Affiliation:
1. Ochsner Medical Center
Abstract
Abstract
Background: Acute kidney injury is a complication after transcatheter aortic valve replacement (TAVR) that increases hospital stay, morbidity, and mortality; moreover, the amount of contrast has been linked to acute kidney injury. Reducing the contrast during TAVR is hypothesized to decrease acute kidney injury without compromising outcomes.
Methods: A single-institution retrospective analysis was performed on patients undergoing TAVR from 2017 to 2019. Patients with 20 mL or less of contrast were labeled as group I, and patients with more than 20mL of contrast were labeled as group II. Primary endpoints were 30-day mortality, acute kidney injury, and early aortic regurgitation.

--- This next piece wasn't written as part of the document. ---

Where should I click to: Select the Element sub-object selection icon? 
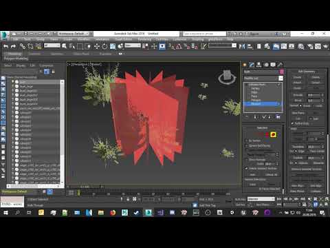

Results: Between 2017 and 2019, 597 patients underwent TAVR, of which 594 met the inclusion and exclusion criteria. Four hundred twenty-nine (71%) patients were included in group I, and 165 (29%) were included in group II. Two hundred eight patients (51%) and 41 patients (24.6%) from group I and group II had chronic kidney disease stage III or IV. The mean contrast volume was 8.5mL (± 6) for group I and 33mL (± 16) for group II (p<0.001).Thirteen patients (3%) from group I had acute kidney injury; six (1.5%) required hemodialysis. In group II, nine (5.5%) patients had acute kidney injury (p=0.146); one required hemodialysis (p=0.435). Of all, 579 (97%) had less than moderate aortic regurgitation in the postoperative echocardiogram.
Conclusion: Low contrast TAVR is safe and effective and can reduce the incidence of acute kidney injury without affecting outcomes such as death, aortic regurgitation, and the need for a permanent pacemaker.